[BRANO DA LEGGERE]:
__________

DELLA VOLTA, Ingone (Ingo)
Può essere considerato il capostipite della potente famiglia genovese di origine viscontile e secondo alcuni anche l'artefice del mutamento del cognome agnatizio in Cattaneo.
Vissuto in pieno sec. XII, fu uomo autorevole nella vita pubblica in quanto capo riconosciuto di un gruppo di famiglie legate tra di loro da vincoli di sangue o da rapporti matrimoniali, quali i Burone, i "de Flexia", i "de Castro". Padrone a titolo feudale di terre in Genova e in Val Bisagno, finanziò le più ardite imprese commerciali che fecero dei Della Volta una delle cinque famiglie cittadine che detenevano nelle loro mani circa l'80% di tutto il commercio con l'Oriente e con la Siria in particolare. Teste nel I 129 in una controversia che vide tra i convenuti il vescovo di Genova, nel 1134, nel 1139 e nel 1147 fu uno dei consoli dei Placiti preposti all'amministrazione della giustizia. Venne chiamato a questa magistratura probabilmente per il prestigio e l'autorevolezza di cui godeva presso i concittadini, come sembra suggerire anche il fatto che nel 1144 riuscì a mettere d'accordo Ugo e Guglielmo Embriaco i quali, in seguito al suo intervento, promisero allora di porre fine alle reciproche ostilità e di vivere in amicizia tra loro. In qualità di console dei Placiti fu promotore con i colleghi di alcune importanti innovazioni giuridiche quali, nel febbraio 1147, il provvedimento di annullamento dei contratti di vendita e di pegno stipulati tra coniugi e parenti stretti, o l'altro con cui si vietava ai cittadini di comperare beni immobili nel territorio del distretto da persone che abitassero o avessero contratto matrimonio al di là dei confini.

__________

[DATI REGISTRATI]:

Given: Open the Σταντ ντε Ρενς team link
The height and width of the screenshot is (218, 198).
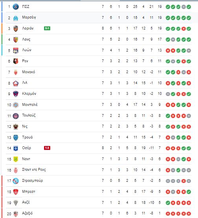Looking at the screenshot, I should click(34, 170).
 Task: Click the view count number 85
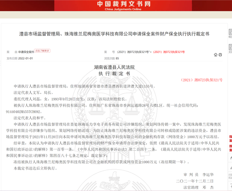[117, 58]
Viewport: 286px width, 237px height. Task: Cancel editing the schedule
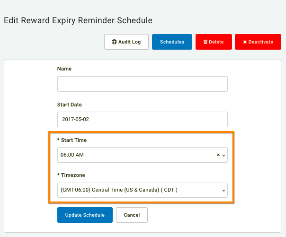click(132, 215)
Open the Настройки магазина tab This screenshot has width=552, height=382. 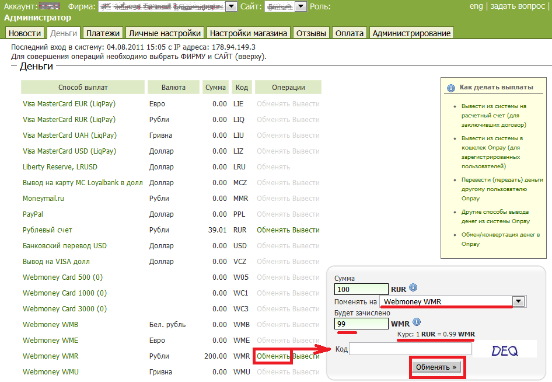(x=249, y=33)
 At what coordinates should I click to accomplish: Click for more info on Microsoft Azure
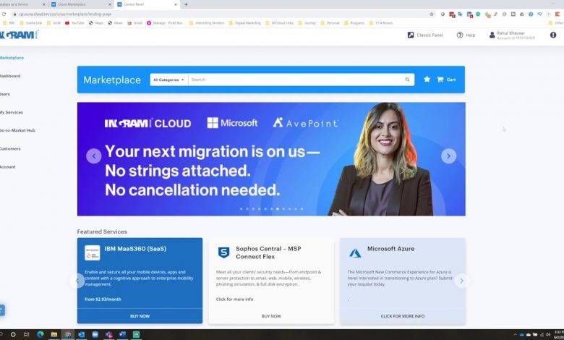[402, 316]
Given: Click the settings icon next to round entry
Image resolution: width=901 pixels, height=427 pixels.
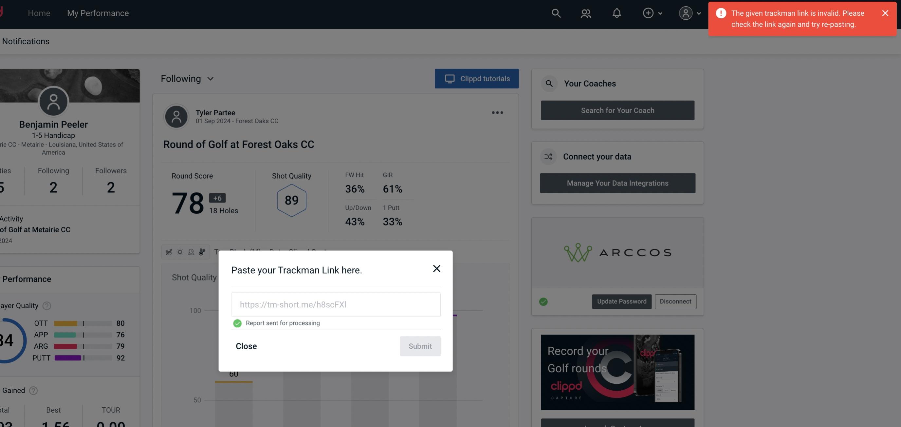Looking at the screenshot, I should 498,113.
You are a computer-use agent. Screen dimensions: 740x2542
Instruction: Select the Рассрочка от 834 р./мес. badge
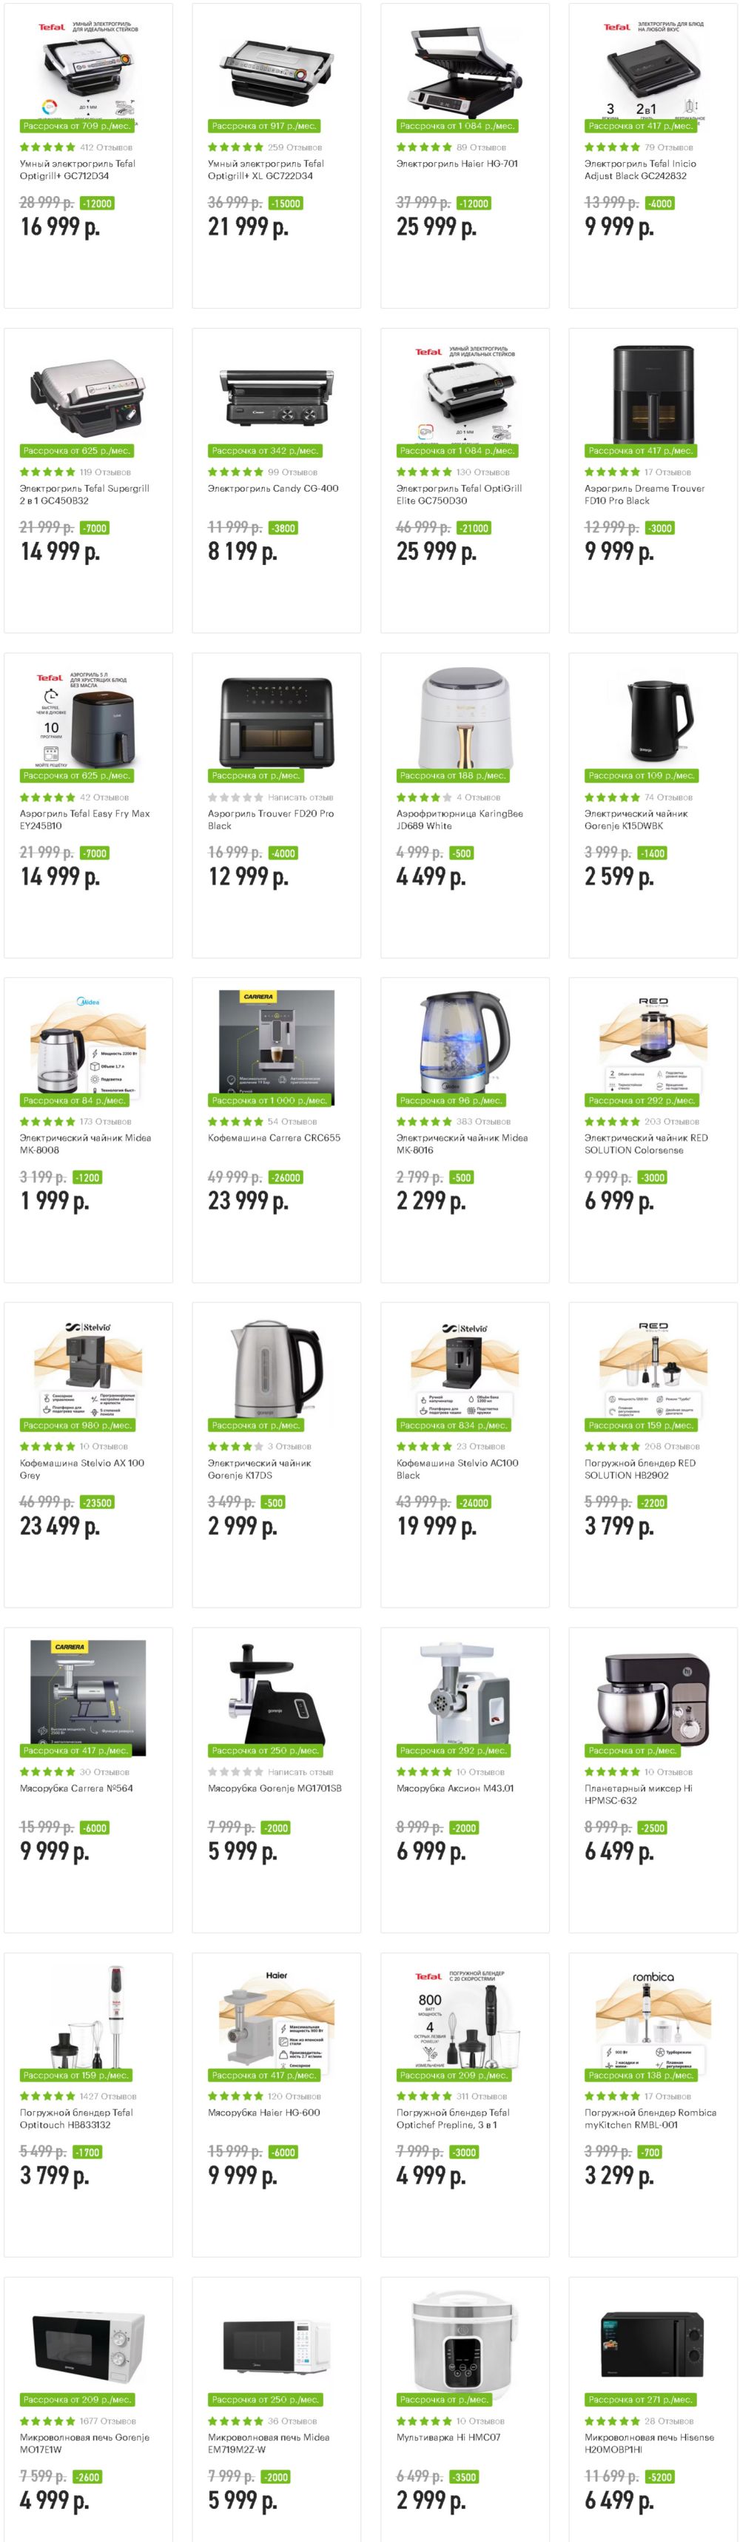pyautogui.click(x=453, y=1425)
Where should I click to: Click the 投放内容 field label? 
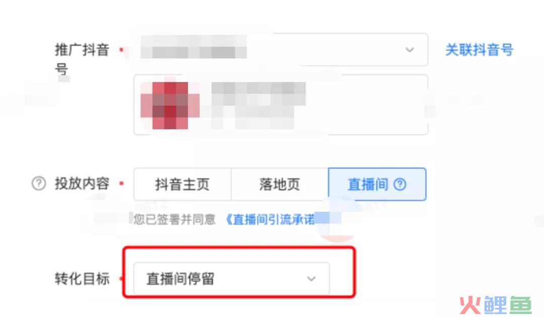click(82, 183)
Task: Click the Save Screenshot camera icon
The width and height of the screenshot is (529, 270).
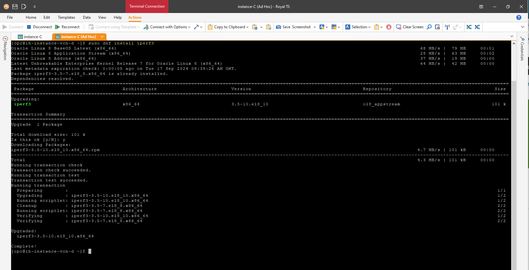Action: (278, 27)
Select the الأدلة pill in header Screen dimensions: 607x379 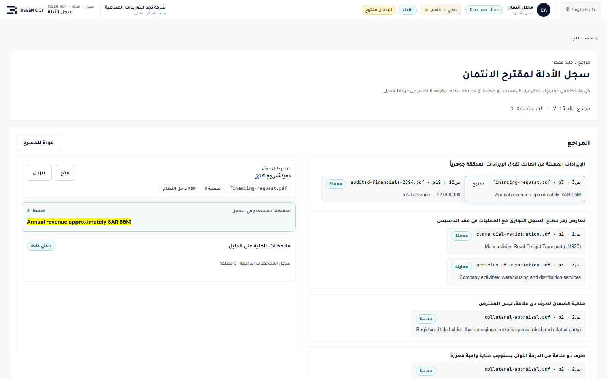(x=407, y=10)
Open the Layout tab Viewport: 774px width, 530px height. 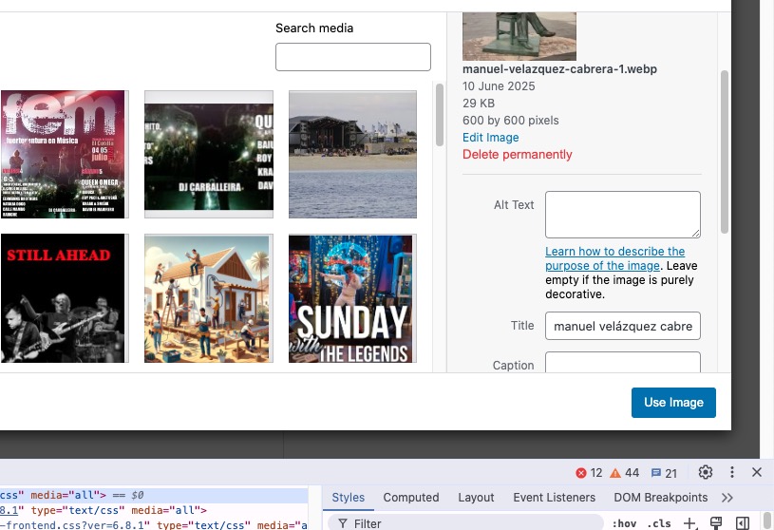pos(476,497)
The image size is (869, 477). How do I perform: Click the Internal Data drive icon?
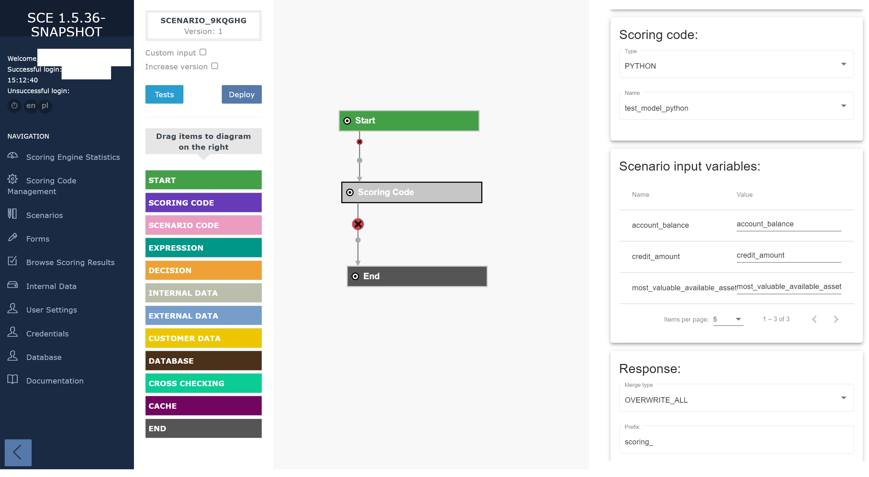(x=13, y=285)
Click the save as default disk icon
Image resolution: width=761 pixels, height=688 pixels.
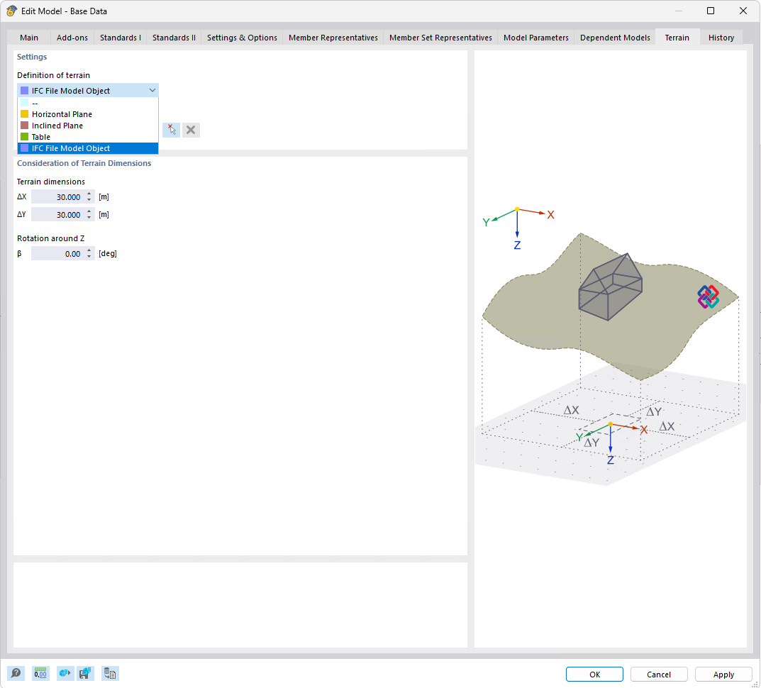pyautogui.click(x=86, y=673)
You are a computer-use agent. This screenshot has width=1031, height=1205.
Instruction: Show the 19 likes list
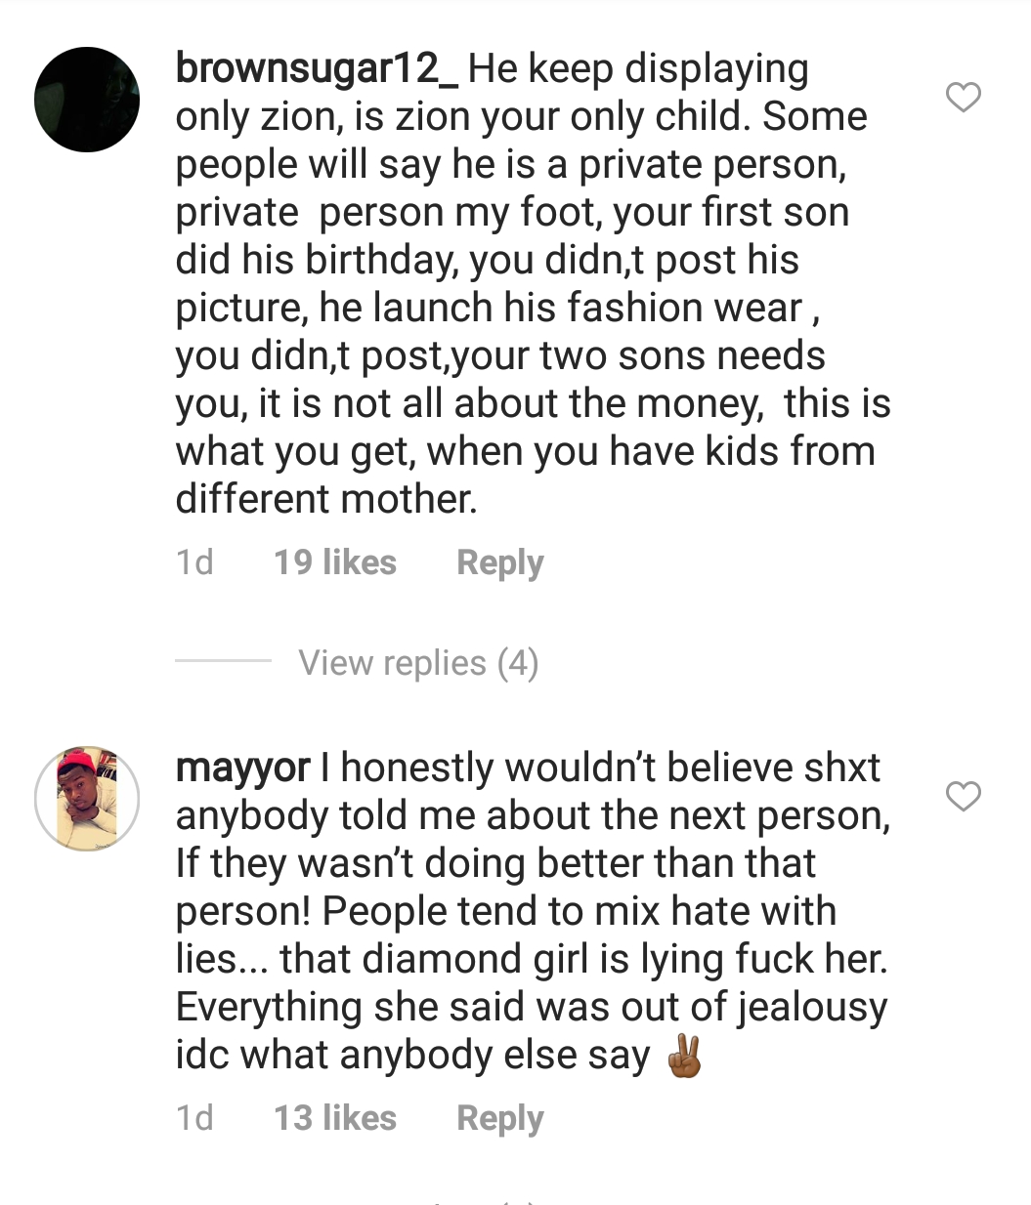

__________

[ESERCIZI]:
1. Cita dal brano su Ingone Della Volta il passo compreso tra "DELLA VOLTA, Ingone" e "agnatizio in Cattaneo.", estremi inclusi.
2. Rispondi alle domande seguenti in base al brano su Ingone Della Volta.
(a) In quali anni Ingone fu uno dei consoli dei Placiti?
(b) Chi riuscì a mettere d'accordo nel 1144?
(c) Dove possedeva terre a titolo feudale?
3. Prosegui il brano su Ingone Della Volta a partire dalla sua ultima frase.

[SOLUZIONI]:
1.
DELLA VOLTA, Ingone (Ingo)
Può essere considerato il capostipite della potente famiglia genovese di origine viscontile e secondo alcuni anche l'artefice del mutamento del cognome agnatizio in Cattaneo.

2.
(a) Nel 1134, nel 1139 e nel 1147.
(b) Ugo e Guglielmo Embriaco.
(c) In Genova e in Val Bisagno.

3.
Nel 1146 compare tra i cittadini che giurarono l'accordo stipulato tra Genova e il conte di Barcellona per una comune azione contro Almeria e Tortosa; e probabilmente fu anche uno di coloro che l'anno dopo finanziarono la spedizione contro i Saraceni. Benché nel 1147 fosse solo console di Giustizia, insieme con un altro collega, venne affiancato ai quattro consoli che nel maggio guidarono la flotta e l'esercito contro Almeria. Nel racconto dell'impresa lasciatoci dall'annalista Caffaro non viene fatta menzione particolare del D., ma è probabile che egli - come gli altri compagni - si sia battuto valorosamente ed abbia in seguito partecipato alle operazioni che portarono alla conquista di Tortosa, perché non viene ricordato tra i consoli che, dopo l'espugnazione di Almeria, fecero ritorno a Genova con due galee cariche di bottino. Nel gennaio del 1150 compare in qualità di teste nel documento relativo all'impegno sottoscritto dal marchese di Gavi, Alberto, di non riscuotere più i pedaggi pagati dagli uomini della diocesi di Genova. All'inizio del 1155 sottoscrisse l'accordo con cui Genova prometteva al signore di Mongiardino di intervenire in suo aiuto. Nel gennaio del 1157 fu uno dei trecento notabili genovesi che giurarono il trattato di amicizia concluso tra il Comune e Guglielmo I di Sicilia.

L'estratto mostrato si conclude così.